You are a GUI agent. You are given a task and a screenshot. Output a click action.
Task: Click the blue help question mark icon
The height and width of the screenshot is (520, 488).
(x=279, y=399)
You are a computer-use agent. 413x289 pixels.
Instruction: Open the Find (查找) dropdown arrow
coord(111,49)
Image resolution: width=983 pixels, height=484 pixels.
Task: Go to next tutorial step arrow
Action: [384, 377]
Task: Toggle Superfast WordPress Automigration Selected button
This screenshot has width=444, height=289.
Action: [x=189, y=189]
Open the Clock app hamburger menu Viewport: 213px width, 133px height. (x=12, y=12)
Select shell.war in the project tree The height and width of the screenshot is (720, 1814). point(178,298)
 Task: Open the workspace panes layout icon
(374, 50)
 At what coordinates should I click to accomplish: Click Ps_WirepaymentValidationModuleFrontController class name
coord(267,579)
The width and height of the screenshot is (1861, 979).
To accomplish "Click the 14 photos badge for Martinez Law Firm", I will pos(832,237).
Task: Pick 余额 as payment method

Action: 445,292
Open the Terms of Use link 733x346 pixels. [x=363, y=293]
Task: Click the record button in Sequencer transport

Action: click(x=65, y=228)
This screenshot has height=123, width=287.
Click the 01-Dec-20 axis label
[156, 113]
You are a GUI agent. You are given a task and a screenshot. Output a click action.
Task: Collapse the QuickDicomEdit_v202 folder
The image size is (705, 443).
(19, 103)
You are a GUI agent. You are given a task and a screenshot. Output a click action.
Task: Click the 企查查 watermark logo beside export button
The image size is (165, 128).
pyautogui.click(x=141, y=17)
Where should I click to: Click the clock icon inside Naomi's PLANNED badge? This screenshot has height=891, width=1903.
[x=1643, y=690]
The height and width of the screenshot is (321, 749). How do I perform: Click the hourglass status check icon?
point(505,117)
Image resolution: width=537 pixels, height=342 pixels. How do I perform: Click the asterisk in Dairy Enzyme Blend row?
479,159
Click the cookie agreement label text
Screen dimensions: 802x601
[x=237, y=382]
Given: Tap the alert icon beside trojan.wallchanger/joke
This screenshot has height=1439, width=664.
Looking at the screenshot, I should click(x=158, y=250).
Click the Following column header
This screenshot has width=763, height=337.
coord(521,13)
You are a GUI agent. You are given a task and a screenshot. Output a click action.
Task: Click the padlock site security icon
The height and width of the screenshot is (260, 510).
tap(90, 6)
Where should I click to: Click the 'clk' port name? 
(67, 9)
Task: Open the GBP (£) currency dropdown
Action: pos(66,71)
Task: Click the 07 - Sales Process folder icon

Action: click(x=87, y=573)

——

● **THE PROBLEM**
Retype each entry without altering a single word.

● **SOLUTION TO THE EXERCISE**
You are a GUI agent. You are given a task and a screenshot. Output a click action.
Task: Click the blue help question mark icon
The height and width of the screenshot is (520, 488).
(x=279, y=399)
You are a computer-use agent. 413x289 pixels.
Instruction: Open the Find (查找) dropdown arrow
coord(111,49)
Image resolution: width=983 pixels, height=484 pixels.
Task: Go to next tutorial step arrow
Action: [384, 377]
Task: Toggle Superfast WordPress Automigration Selected button
This screenshot has width=444, height=289.
Action: [x=189, y=189]
Open the Clock app hamburger menu Viewport: 213px width, 133px height. (x=12, y=12)
Select shell.war in the project tree The height and width of the screenshot is (720, 1814). point(178,298)
 Task: Open the workspace panes layout icon
(374, 50)
 At what coordinates should I click to accomplish: Click Ps_WirepaymentValidationModuleFrontController class name
coord(267,579)
The width and height of the screenshot is (1861, 979).
To accomplish "Click the 14 photos badge for Martinez Law Firm", I will pos(832,237).
Task: Pick 余额 as payment method

Action: 445,292
Open the Terms of Use link 733x346 pixels. [x=363, y=293]
Task: Click the record button in Sequencer transport

Action: click(x=65, y=228)
This screenshot has height=123, width=287.
Click the 01-Dec-20 axis label
[156, 113]
You are a GUI agent. You are given a task and a screenshot. Output a click action.
Task: Collapse the QuickDicomEdit_v202 folder
The image size is (705, 443).
(19, 103)
You are a GUI agent. You are given a task and a screenshot. Output a click action.
Task: Click the 企查查 watermark logo beside export button
The image size is (165, 128).
pyautogui.click(x=141, y=17)
Where should I click to: Click the clock icon inside Naomi's PLANNED badge? This screenshot has height=891, width=1903.
[x=1643, y=690]
The height and width of the screenshot is (321, 749). How do I perform: Click the hourglass status check icon?
point(505,117)
Image resolution: width=537 pixels, height=342 pixels. How do I perform: Click the asterisk in Dairy Enzyme Blend row?
479,159
Click the cookie agreement label text
Screen dimensions: 802x601
[x=237, y=382]
Given: Tap the alert icon beside trojan.wallchanger/joke
This screenshot has height=1439, width=664.
Looking at the screenshot, I should click(x=158, y=250).
Click the Following column header
This screenshot has width=763, height=337.
coord(521,13)
You are a GUI agent. You are given a task and a screenshot. Output a click action.
Task: Click the padlock site security icon
The height and width of the screenshot is (260, 510).
tap(90, 6)
Where should I click to: Click the 'clk' port name? 
(67, 9)
Task: Open the GBP (£) currency dropdown
Action: pos(66,71)
Task: Click the 07 - Sales Process folder icon

Action: click(x=87, y=573)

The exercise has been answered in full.